I hope this info helps folks.

-Fred Shecter NAR 20117

-- ""Remove "zorch" from address (2 places) to reply.

Reply to
Fred Shecter

This should be in the FAQ.

This should be in the FAQ.

Reply to
Jerry Irvine

I knew you would say that and I almost added it to my sig for this post.....

hee, hee.

-- ""Remove "zorch" from address (2 places) to reply.

Reply to
Fred Shecter

Thanks for the advice. I (unfortunately) do store many of them 'loose' in a tackle box, but have many others in a large Rubbermaid type box (and the ones in that box are still in their Estes/Aerotech packages.

Desiccant packages are a great idea, but where does one buy those?

BTW, when I say 'near' the coast, I'm 10 miles inland, and humidity is really not much of a problem (especially compared to the South...)

David Erbas-White

Reply to
David Erbas-White

With all these tagged FAQ posts, someday we should actually make a FAQ with them. We ought to be up to a significant fraction of a gigabyte by now :)

Jerry

Reply to
Jerry Irvine

I have about a billion of them from AP drums :)

Just put the motors in Ziploc bags as a primary precaution.

Should I list them for sale on my website?

Reply to
Jerry Irvine

My response did not cover humidity. Humidity soak or cycling did not increase failure rates, BUT it did affect performance. A D12 would become a D7 (lower thrust for longer time) and the delay time could increase 2 or 3 fold. i.e. a D12-5 would become a D7-10 or D7-15.

This was in the days of good clay. If you had humidity soaked poopy-clay nozzle motors, the nozzles would undoubtedly erode a huge amount reducing thrust and total impulse.

-Fred Shecter NAR 20117

-- ""Remove "zorch" from address (2 places) to reply.

Reply to
Fred Shecter

Your forgot to say:

This should be in the FAQ.

Reply to
Jerry Irvine

become a D7-10 or

R&D project ? create D7-10s and D5-15s using a humidifier ?

time the reciepe needed for each type of "evoluted" motor. would that be motor tampering , naw, it wold be motor evolution.

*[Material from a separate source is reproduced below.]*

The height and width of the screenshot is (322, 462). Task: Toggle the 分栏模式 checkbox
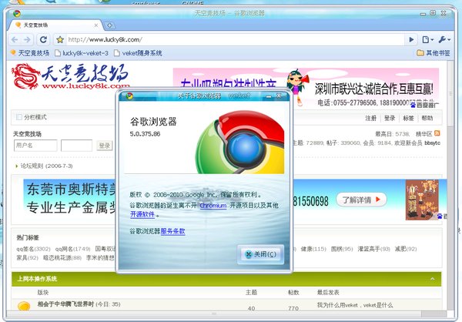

I'm trying to be funny not troll.

art

Reply to
ArtU

seriously, this would be very useful. In particular, making a contest certified A3-4t behave like an A3-6t or A2-6t.

Alan

Reply to
Alan Jones

I've flown motors over 30 years old that worked perfectly. Maybe even better than the current stuff. As long as they were never exposed to high temperature or humidity, they should be fine.

It's one of those stupiditys of the "system" that I've got 5 year old motors that are no longer certified, but 34 year old motors that are. All made by the same manufacturer.

Bob Kaplow NAR # 18L TRA # "Impeach the TRA BoD" >>> To reply, remove the TRABoD!

Reply to
Bob Kaplow

The critical parameter seems to be the difference between the maximum temperature that the motor has ever been exposed to and the internal temperature at ignition. I that is greater than about 70 degrees, you are very likely going to have a CATO.

If you've got some suspect motors, and all were stored together, test out a few, either static test, or in models you don't care about. Flying saucer type rockets make good motor test vehicles. Odds are that either most will fail, or none will fail.

There was one R&D project where they deliberately temperature cycled motor to induce failure. Then the motors were rewarmed back to their original peak temperature, and fired while still warm. They performed like normal motors. Do if you've got motors you think were baked, rebake them and fire while warm. As an R&D project of course :-)

Bob Kaplow NAR # 18L TRA # "Impeach the TRA BoD" >>> To reply, remove the TRABoD!

Reply to
Bob Kaplow

Suggestion: if you wnat to tag a post for the FAQ, rather than repost a 135 line message, and add one line saying "this should be in the FAQ" which results in other reading the whole post looking for your non content; instead repost the message with [FOR THE FAQ] or just [FAQ] appended to the subject. It's easier to search subjects for "FAQ]" than to search the whole message body.

Bob Kaplow NAR # 18L TRA # "Impeach the TRA BoD" >>> To reply, remove the TRABoD!